さらに言えば彼はNPCなので、新しいプレイヤーがゲームに参加するたびにひとりひとりのプレイヤーに対応し、毎日アリンドの役割を演じているわけですよね。
寿美礼さんは【鑑定屋】の仕事がない!なんて困ってましたが、こっちはこっちでとんでもない過剰労働なのでは……?
二つの意味でアリンドさんに憐憫のまなざしを向けていたところ、廊下の曲がり角から黒髪の女性プレイヤーが歩いてくるのが見えた。
もちろんその女性以外にもこの王城ではプレイヤーを見かけているので、わざわざ特筆するような情報ではないかもしれない。
だが、その柔らかな肩は小さく震え、長い黒髪の隙間からのぞく瞳は、泣き腫らしたように赤かった。
「大丈夫ですか?体調とか悪かったりします?」
思わずその女性に声をかけると、彼女はぶわっと顔に涙を浮かべた。
「あの……私……仮想現実っていうの……初めてで……なにをすればいいか……わからないんです……」
女性はたどたどしく言葉を紡ぐ。

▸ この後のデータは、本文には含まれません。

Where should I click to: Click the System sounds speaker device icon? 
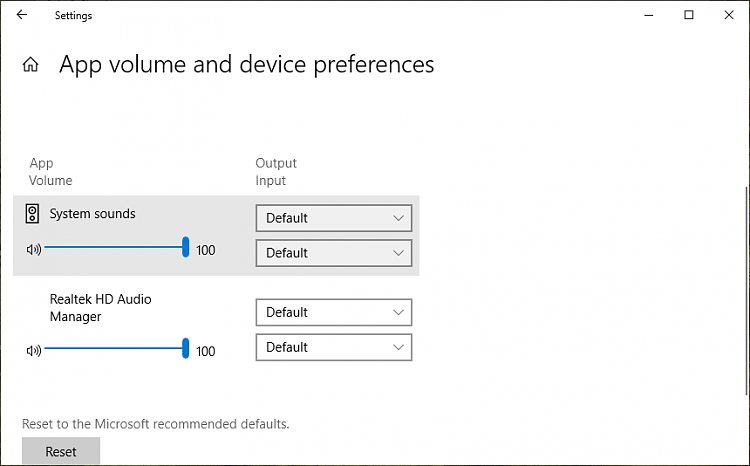click(x=33, y=214)
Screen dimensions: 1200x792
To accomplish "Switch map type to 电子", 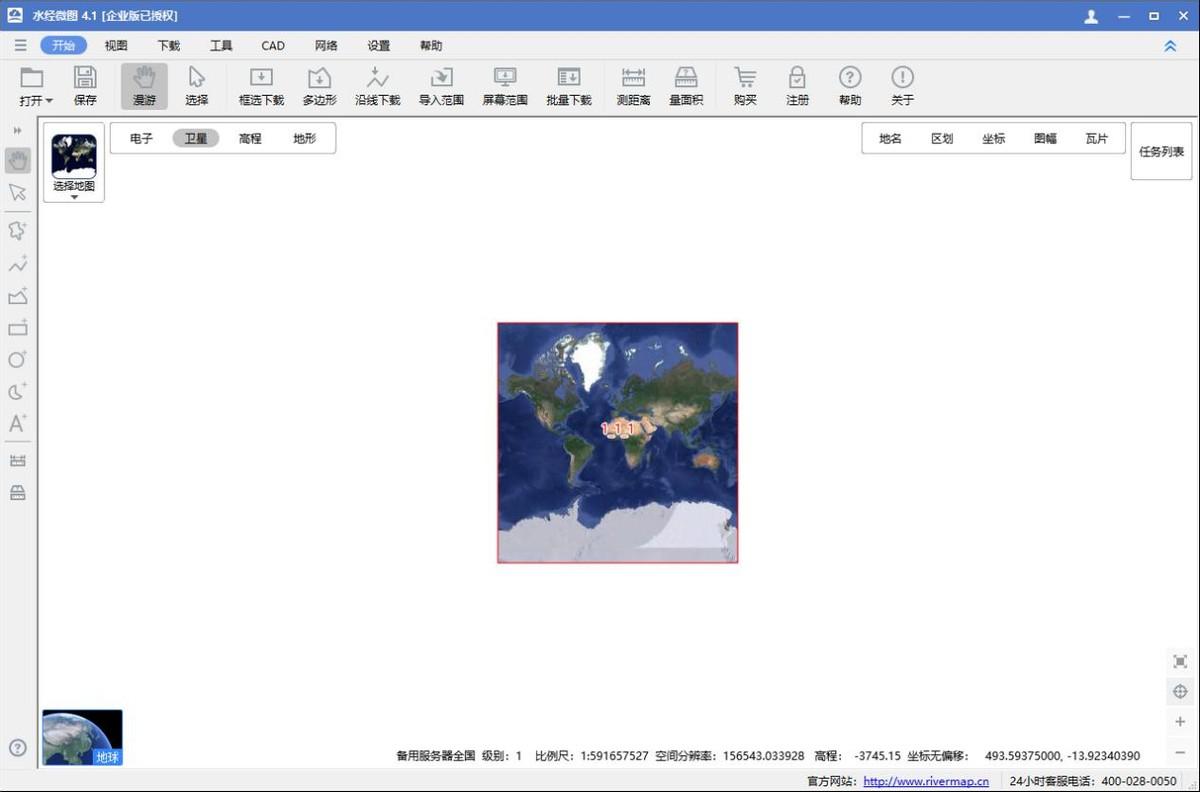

……そうかぁ。今日初めてログインしてびっくりしちゃったのかな?VRって初めてだとちょっと怖いよね。
存在しないはずの知覚を機械によって再現する特異技術、フルダイブ型の『バーチャルリアリティ』。慣れた人にはなんてことのない話だけど、初めてVR世界を訪れる人にとってはとてつもない未知と衝撃を感じさせるはずだ。
なかでもVR世界にダイブするときに生じる、世界が一瞬にして切り替わるかのような錯覚には恐怖を覚える人も少なくないらしい。何度か繰り返せば慣れていくものでもあるのだけど。

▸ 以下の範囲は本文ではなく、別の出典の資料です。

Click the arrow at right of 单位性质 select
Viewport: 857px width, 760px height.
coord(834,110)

ある面ではうちの妹と似通った事情もあり、少し親近感を覚える。まあ妹はそもそもダイブしようとしたことすら一度もないのですけどね?
「では、ボクと一緒に遊びませんか?この世界の面白いところ、いっぱい教えますよっ!」
「いいんですか……?」
「はい!卍荒罹崇卍です。よろしくお願いしますね?」
「私は……屠神 明日香です……こちらこそ、よろしくお願いします……っ!」
今日はメインクエストをしようと思っていたのだけど、ちょっと中断。初心者応援ツアーの開幕だ!
「おいおい、調査は後回しにする気か?まあいいけどな」
おっと、アリンドさんの存在を忘れてましたね。まあこのままクエストを進行してもお亡くなりになってしまうだけだし、最期の休暇は必要だよね。